| OBJECTIVE |
Convert these lines into a numbered list, omitting any blank lines.

§ §

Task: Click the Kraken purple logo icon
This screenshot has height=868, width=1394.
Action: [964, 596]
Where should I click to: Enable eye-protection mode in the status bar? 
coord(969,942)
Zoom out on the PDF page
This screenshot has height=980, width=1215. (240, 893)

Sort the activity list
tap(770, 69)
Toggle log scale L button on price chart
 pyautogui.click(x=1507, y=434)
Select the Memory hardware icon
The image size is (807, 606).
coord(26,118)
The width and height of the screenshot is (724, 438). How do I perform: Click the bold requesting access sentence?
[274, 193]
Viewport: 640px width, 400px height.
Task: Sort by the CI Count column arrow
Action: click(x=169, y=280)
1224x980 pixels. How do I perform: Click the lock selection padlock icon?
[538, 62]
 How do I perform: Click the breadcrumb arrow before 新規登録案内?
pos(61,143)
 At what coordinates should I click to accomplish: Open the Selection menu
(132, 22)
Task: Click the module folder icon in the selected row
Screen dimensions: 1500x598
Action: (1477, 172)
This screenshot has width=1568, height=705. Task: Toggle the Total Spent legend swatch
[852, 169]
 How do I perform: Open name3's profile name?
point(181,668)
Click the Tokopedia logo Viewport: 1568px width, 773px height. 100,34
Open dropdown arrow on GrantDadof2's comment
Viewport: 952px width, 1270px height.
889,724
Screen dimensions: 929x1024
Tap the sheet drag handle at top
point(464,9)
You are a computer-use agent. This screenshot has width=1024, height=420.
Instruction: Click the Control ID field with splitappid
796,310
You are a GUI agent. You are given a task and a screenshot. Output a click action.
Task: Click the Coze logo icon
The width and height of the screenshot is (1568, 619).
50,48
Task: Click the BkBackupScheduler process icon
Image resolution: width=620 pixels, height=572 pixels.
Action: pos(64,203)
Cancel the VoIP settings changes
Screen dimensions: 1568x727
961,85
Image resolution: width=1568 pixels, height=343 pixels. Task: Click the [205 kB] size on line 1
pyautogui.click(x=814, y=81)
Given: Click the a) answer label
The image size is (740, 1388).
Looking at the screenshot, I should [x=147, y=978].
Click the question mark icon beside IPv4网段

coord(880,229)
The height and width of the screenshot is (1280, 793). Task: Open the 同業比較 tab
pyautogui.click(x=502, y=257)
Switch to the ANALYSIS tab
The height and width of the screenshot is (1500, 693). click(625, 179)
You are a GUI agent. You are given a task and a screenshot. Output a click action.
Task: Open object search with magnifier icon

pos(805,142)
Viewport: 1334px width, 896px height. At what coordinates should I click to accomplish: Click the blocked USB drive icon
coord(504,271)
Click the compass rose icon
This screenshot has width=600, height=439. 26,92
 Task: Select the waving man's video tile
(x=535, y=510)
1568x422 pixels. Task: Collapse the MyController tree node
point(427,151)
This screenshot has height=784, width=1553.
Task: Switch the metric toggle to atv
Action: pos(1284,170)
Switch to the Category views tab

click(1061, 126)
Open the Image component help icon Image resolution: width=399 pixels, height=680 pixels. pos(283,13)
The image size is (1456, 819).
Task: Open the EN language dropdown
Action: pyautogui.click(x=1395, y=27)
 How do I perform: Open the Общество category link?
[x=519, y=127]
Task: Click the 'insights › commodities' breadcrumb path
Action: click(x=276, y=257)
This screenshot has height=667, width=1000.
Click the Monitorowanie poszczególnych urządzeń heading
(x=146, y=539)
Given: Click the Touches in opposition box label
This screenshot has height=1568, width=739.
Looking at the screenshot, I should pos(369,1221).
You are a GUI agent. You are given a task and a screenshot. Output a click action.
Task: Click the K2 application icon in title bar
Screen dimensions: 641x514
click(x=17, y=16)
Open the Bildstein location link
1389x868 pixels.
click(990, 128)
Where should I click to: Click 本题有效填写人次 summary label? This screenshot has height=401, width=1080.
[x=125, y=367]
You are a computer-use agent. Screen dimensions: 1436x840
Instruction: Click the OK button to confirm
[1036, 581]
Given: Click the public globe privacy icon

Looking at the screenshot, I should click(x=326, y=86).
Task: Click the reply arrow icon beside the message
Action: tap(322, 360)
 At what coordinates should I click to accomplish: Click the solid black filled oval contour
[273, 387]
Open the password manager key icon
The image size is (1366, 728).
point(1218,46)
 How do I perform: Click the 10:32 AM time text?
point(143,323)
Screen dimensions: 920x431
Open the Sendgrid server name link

§ §

| ANSWER |
1. Task: Click the Kraken purple logo icon
2. This screenshot has height=868, width=1394.
3. Action: [964, 596]
4. Where should I click to: Enable eye-protection mode in the status bar? 
5. coord(969,942)
6. Zoom out on the PDF page
7. This screenshot has height=980, width=1215. (240, 893)
8. Sort the activity list
9. tap(770, 69)
10. Toggle log scale L button on price chart
11.  pyautogui.click(x=1507, y=434)
12. Select the Memory hardware icon
13. The image size is (807, 606).
14. coord(26,118)
15. The width and height of the screenshot is (724, 438). How do I perform: Click the bold requesting access sentence?
16. [274, 193]
17. Viewport: 640px width, 400px height.
18. Task: Sort by the CI Count column arrow
19. Action: click(x=169, y=280)
20. 1224x980 pixels. How do I perform: Click the lock selection padlock icon?
21. [538, 62]
22.  How do I perform: Click the breadcrumb arrow before 新規登録案内?
23. pos(61,143)
24.  At what coordinates should I click to accomplish: Open the Selection menu
25. (132, 22)
26. Task: Click the module folder icon in the selected row
27. Screen dimensions: 1500x598
28. Action: (1477, 172)
29. This screenshot has width=1568, height=705. Task: Toggle the Total Spent legend swatch
30. [852, 169]
31.  How do I perform: Open name3's profile name?
32. point(181,668)
33. Click the Tokopedia logo Viewport: 1568px width, 773px height. 100,34
34. Open dropdown arrow on GrantDadof2's comment
35. Viewport: 952px width, 1270px height.
36. 889,724
37. Screen dimensions: 929x1024
38. Tap the sheet drag handle at top
39. point(464,9)
40. You are a computer-use agent. This screenshot has width=1024, height=420.
41. Instruction: Click the Control ID field with splitappid
42. 796,310
43. You are a GUI agent. You are given a task and a screenshot. Output a click action.
44. Task: Click the Coze logo icon
45. The width and height of the screenshot is (1568, 619).
46. 50,48
47. Task: Click the BkBackupScheduler process icon
48. Image resolution: width=620 pixels, height=572 pixels.
49. Action: pos(64,203)
50. Cancel the VoIP settings changes
51. Screen dimensions: 1568x727
52. 961,85
53. Image resolution: width=1568 pixels, height=343 pixels. Task: Click the [205 kB] size on line 1
54. pyautogui.click(x=814, y=81)
55. Given: Click the a) answer label
56. The image size is (740, 1388).
57. Looking at the screenshot, I should [x=147, y=978].
58. Click the question mark icon beside IPv4网段
59. coord(880,229)
60. The height and width of the screenshot is (1280, 793). Task: Open the 同業比較 tab
61. pyautogui.click(x=502, y=257)
62. Switch to the ANALYSIS tab
63. The height and width of the screenshot is (1500, 693). click(625, 179)
64. You are a GUI agent. You are given a task and a screenshot. Output a click action.
65. Task: Open object search with magnifier icon
66. pos(805,142)
67. Viewport: 1334px width, 896px height. At what coordinates should I click to accomplish: Click the blocked USB drive icon
68. coord(504,271)
69. Click the compass rose icon
70. This screenshot has width=600, height=439. 26,92
71.  Task: Select the waving man's video tile
72. (x=535, y=510)
73. 1568x422 pixels. Task: Collapse the MyController tree node
74. point(427,151)
75. This screenshot has height=784, width=1553.
76. Task: Switch the metric toggle to atv
77. Action: pos(1284,170)
78. Switch to the Category views tab
79. click(1061, 126)
80. Open the Image component help icon Image resolution: width=399 pixels, height=680 pixels. pos(283,13)
81. The image size is (1456, 819).
82. Task: Open the EN language dropdown
83. Action: pyautogui.click(x=1395, y=27)
84.  How do I perform: Open the Общество category link?
85. [x=519, y=127]
86. Task: Click the 'insights › commodities' breadcrumb path
87. Action: click(x=276, y=257)
88. This screenshot has height=667, width=1000.
89. Click the Monitorowanie poszczególnych urządzeń heading
90. (x=146, y=539)
91. Given: Click the Touches in opposition box label
92. This screenshot has height=1568, width=739.
93. Looking at the screenshot, I should pos(369,1221).
94. You are a GUI agent. You are given a task and a screenshot. Output a click action.
95. Task: Click the K2 application icon in title bar
96. Screen dimensions: 641x514
97. click(x=17, y=16)
98. Open the Bildstein location link
99. 1389x868 pixels.
100. click(990, 128)
101. Where should I click to: Click 本题有效填写人次 summary label? This screenshot has height=401, width=1080.
102. [x=125, y=367]
103. You are a computer-use agent. Screen dimensions: 1436x840
104. Instruction: Click the OK button to confirm
105. [1036, 581]
106. Given: Click the public globe privacy icon
107. Looking at the screenshot, I should click(x=326, y=86).
108. Task: Click the reply arrow icon beside the message
109. Action: tap(322, 360)
110.  At what coordinates should I click to accomplish: Click the solid black filled oval contour
111. [273, 387]
112. Open the password manager key icon
113. The image size is (1366, 728).
114. point(1218,46)
115.  How do I perform: Click the 10:32 AM time text?
116. point(143,323)
117. Screen dimensions: 920x431
118. Open the Sendgrid server name link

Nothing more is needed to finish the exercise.